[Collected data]
- - -

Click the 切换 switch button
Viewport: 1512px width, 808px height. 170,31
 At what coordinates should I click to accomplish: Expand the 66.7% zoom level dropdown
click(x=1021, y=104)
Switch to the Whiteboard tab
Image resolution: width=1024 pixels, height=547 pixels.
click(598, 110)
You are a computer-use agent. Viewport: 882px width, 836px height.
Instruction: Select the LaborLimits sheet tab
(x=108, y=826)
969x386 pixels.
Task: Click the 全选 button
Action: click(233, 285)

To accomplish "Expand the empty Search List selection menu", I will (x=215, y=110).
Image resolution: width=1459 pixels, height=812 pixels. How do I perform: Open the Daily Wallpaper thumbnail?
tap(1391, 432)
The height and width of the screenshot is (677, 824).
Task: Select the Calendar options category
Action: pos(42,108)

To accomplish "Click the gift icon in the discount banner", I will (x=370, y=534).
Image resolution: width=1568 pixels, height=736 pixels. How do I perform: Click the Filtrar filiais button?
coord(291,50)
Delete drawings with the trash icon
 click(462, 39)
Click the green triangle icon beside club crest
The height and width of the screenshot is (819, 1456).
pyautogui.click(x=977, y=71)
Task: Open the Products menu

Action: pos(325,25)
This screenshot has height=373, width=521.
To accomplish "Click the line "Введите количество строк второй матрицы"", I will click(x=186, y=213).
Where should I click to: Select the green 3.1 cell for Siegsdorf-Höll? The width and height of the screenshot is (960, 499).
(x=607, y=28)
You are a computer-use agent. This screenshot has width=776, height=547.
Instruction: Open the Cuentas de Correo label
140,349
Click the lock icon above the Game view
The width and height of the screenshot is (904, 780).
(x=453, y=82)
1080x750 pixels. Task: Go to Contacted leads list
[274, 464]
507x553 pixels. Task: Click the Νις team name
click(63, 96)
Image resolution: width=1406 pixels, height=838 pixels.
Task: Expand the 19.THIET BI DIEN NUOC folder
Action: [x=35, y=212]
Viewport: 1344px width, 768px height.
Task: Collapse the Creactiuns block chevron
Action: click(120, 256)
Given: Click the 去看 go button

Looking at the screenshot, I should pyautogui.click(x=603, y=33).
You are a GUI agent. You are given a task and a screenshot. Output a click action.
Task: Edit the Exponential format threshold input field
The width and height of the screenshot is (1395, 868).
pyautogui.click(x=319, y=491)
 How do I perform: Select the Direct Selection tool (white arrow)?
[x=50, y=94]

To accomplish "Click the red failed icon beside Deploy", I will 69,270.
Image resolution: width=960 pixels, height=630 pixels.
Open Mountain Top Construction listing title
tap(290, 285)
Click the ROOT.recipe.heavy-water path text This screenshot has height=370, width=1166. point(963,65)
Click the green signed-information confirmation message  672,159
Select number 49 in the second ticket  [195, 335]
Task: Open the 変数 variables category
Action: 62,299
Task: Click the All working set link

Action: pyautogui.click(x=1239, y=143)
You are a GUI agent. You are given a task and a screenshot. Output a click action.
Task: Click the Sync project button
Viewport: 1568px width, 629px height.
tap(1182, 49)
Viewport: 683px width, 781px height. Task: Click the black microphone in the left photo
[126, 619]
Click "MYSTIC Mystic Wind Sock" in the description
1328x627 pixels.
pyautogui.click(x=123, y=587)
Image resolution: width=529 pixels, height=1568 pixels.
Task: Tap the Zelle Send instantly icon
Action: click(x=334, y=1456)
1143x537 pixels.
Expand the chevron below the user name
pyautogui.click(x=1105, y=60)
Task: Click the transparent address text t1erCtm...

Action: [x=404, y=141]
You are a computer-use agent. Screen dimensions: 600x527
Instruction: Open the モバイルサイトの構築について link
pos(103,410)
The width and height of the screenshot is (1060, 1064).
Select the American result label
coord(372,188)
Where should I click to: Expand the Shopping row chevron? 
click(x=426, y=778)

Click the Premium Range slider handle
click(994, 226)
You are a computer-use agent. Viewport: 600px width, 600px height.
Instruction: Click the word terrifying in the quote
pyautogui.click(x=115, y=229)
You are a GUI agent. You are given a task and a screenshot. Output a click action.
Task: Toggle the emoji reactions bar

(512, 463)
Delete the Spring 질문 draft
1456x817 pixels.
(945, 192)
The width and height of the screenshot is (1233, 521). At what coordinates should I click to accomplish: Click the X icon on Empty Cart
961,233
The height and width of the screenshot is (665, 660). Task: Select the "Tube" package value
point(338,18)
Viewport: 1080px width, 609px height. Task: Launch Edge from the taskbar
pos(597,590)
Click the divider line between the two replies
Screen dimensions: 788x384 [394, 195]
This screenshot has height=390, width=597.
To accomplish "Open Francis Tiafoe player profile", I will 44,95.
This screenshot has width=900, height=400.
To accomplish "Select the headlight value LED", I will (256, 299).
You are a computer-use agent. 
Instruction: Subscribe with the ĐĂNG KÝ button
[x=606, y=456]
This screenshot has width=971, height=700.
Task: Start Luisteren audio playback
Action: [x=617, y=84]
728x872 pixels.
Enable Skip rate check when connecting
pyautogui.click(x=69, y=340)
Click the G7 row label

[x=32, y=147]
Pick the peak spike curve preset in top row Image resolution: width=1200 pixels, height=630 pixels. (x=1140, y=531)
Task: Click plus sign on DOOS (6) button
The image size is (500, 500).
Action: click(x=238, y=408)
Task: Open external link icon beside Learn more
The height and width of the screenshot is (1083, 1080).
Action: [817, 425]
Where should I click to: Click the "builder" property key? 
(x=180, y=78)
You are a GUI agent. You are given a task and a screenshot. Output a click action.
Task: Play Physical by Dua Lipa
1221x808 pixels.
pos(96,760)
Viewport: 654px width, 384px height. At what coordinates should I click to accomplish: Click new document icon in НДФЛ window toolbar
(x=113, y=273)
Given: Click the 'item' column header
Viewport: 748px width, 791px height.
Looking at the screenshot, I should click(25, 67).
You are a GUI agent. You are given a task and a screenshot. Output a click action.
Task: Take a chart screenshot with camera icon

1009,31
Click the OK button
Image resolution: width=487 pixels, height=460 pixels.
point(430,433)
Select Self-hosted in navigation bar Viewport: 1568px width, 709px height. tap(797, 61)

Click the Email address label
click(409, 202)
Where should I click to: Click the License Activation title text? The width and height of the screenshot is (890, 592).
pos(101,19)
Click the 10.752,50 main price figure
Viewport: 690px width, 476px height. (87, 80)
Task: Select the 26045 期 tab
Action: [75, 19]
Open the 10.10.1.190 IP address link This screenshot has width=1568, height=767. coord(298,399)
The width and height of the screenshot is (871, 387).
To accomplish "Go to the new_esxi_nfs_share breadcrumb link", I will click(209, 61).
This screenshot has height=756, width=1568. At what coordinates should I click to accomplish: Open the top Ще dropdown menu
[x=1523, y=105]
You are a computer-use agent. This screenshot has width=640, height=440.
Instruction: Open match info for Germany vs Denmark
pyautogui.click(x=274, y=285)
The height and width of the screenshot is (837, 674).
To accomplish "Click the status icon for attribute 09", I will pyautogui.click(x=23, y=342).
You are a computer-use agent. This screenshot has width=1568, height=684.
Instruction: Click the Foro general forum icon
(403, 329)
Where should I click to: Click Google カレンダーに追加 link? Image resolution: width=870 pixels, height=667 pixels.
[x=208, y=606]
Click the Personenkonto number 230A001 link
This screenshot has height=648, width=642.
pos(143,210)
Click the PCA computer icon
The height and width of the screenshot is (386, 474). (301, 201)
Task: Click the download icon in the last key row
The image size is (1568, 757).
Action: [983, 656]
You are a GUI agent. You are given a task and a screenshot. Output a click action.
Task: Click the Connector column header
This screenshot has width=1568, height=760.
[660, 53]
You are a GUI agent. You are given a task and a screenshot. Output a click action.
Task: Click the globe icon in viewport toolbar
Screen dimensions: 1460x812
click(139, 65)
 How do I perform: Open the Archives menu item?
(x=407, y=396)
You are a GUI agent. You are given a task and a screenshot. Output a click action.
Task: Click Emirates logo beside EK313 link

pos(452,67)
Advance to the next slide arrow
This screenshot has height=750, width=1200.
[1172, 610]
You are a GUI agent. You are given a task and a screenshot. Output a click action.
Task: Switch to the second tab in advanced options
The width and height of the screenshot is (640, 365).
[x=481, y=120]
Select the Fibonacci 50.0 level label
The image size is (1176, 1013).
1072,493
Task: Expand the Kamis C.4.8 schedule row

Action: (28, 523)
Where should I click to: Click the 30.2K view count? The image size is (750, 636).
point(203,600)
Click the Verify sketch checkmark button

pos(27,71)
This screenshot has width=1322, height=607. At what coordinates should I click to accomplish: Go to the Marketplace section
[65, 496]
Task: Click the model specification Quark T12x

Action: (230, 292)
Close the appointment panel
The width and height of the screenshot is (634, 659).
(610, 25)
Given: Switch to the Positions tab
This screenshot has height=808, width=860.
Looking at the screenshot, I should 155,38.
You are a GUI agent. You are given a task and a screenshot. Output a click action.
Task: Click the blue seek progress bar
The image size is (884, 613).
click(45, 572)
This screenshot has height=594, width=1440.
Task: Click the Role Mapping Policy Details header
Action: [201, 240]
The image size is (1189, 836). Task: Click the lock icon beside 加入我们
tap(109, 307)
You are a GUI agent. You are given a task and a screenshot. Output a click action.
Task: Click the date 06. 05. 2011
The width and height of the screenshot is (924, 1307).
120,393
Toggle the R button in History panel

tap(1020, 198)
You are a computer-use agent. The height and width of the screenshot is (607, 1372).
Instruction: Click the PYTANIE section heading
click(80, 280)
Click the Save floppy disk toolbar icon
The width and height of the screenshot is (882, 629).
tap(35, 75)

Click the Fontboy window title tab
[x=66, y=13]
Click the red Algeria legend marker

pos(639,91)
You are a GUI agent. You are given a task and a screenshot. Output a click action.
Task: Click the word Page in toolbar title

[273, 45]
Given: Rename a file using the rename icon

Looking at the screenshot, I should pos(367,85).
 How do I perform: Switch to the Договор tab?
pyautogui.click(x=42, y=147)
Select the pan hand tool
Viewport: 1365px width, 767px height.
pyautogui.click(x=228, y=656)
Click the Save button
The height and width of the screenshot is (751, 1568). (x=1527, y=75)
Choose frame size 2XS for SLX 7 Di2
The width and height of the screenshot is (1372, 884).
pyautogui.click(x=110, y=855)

- - -

Show every line of the entries above where the word "column" occurs.

Given: Click the 'item' column header
Task: Click the Connector column header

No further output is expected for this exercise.